In command sed 's/[^0-9]*//g', part [^0-9]*with modifier ^tells to match opposite from digit 0-9 (not a number) and then remove it it with empty replacement //. Why not just remove [a-z]? Because filename can contain dots, dashes etc. So, we strip everything, that is not a number and get a number.

在命令中sed 's/[^0-9]*//g'，[^0-9]*带有修饰符的部分^告诉匹配数字 0-9（不是数字）的相反部分，然后用空替换将其删除//。为什么不直接删除[a-z]？因为文件名可以包含点、破折号等。所以，我们去掉所有不是数字的东西并得到一个数字。

Next, we assign the result to numbervariable. Remember to not put spaces in assignment, like number = …, because you get different behavior.

接下来，我们将结果分配给number变量。记住不要在赋值中放置空格，比如number = …，因为你会得到不同的行为。

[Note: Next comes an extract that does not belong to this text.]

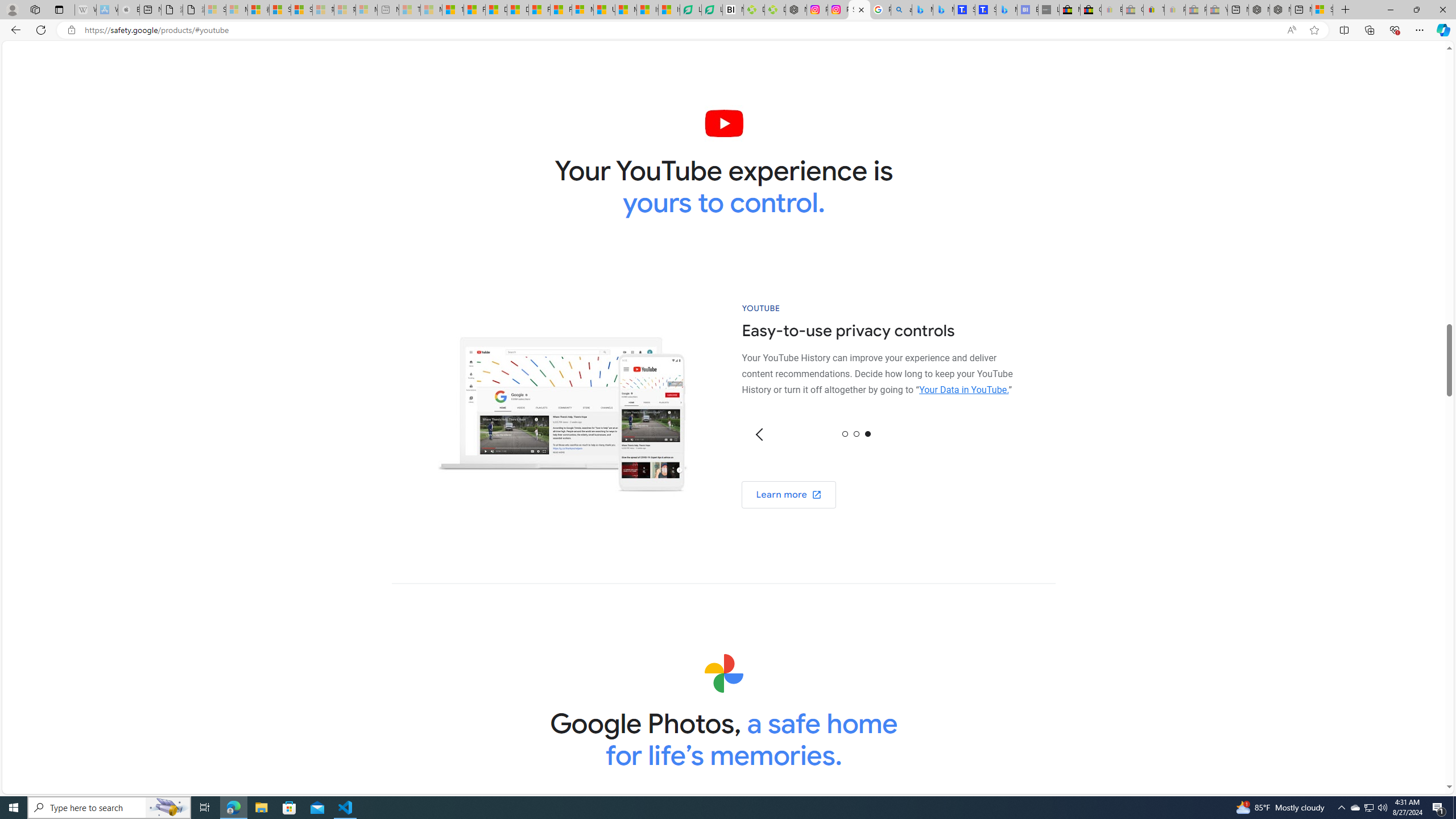 The image size is (1456, 819). I want to click on 'A laptop and phone featuring YouTube', so click(561, 406).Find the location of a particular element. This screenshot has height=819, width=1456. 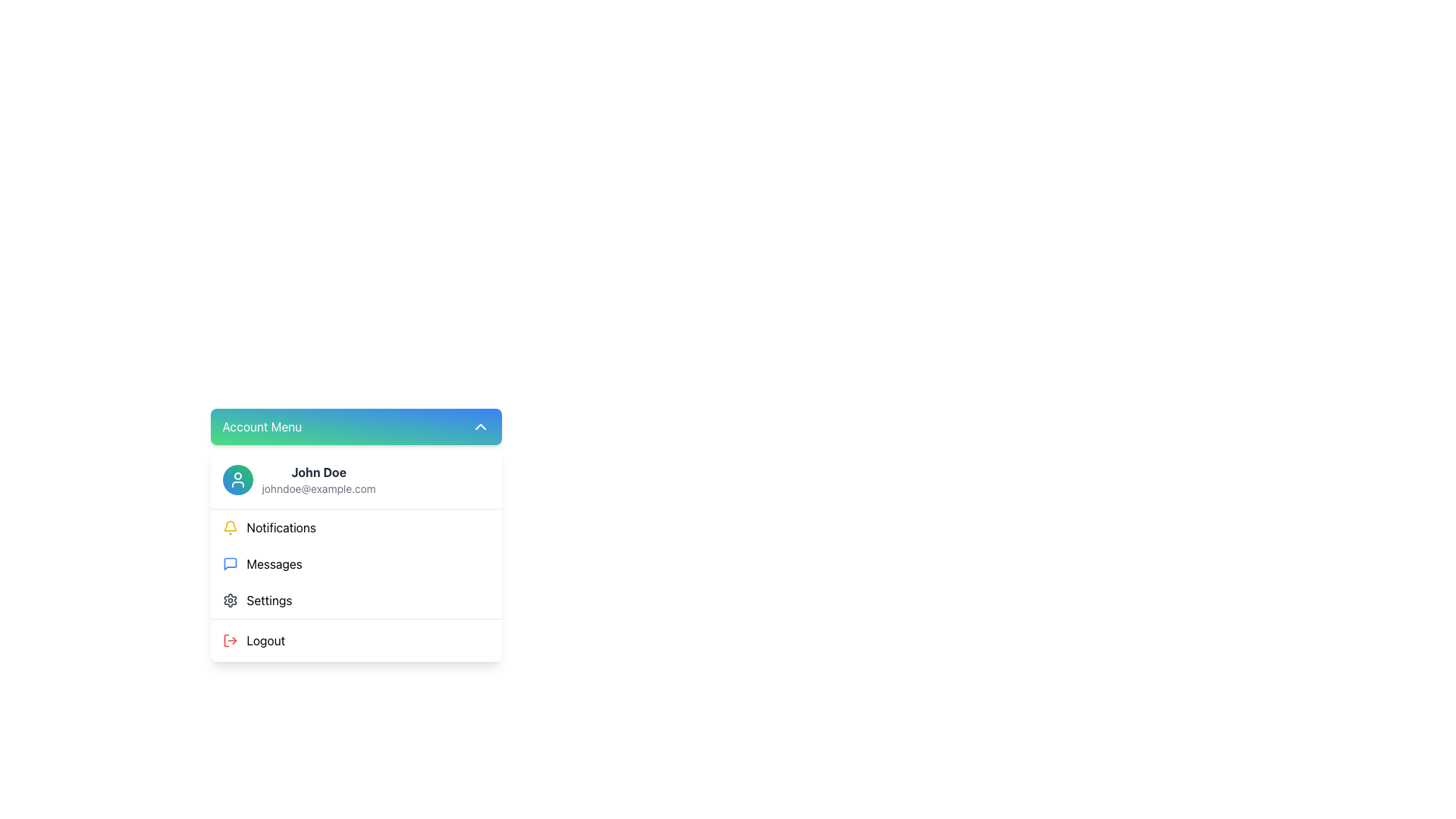

the Notifications icon located within the Account Menu, positioned to the left of the 'Notifications' text is located at coordinates (229, 526).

We assign execution result of a command to variable, wrapping the command with backtick symbols `.

我们将命令的执行结果分配给变量，用反引号符号`包裹命令。

Zero padding

零填充

Command printf "%04d" $numberchanges format of a number to 4 digits and adds zeros if our number contains less than 4 digits.

命令printf "%04d" $number将数字的格式更改为 4 位数字，如果我们的数字少于 4 位数字，则添加零。

Replacing number to zero-padded number

将数字替换为零填充数字

We use sedagain with replacement command like s/substring/replacement/. To interpret our variables, we use double quotes and substitute our variables in this way ${number}.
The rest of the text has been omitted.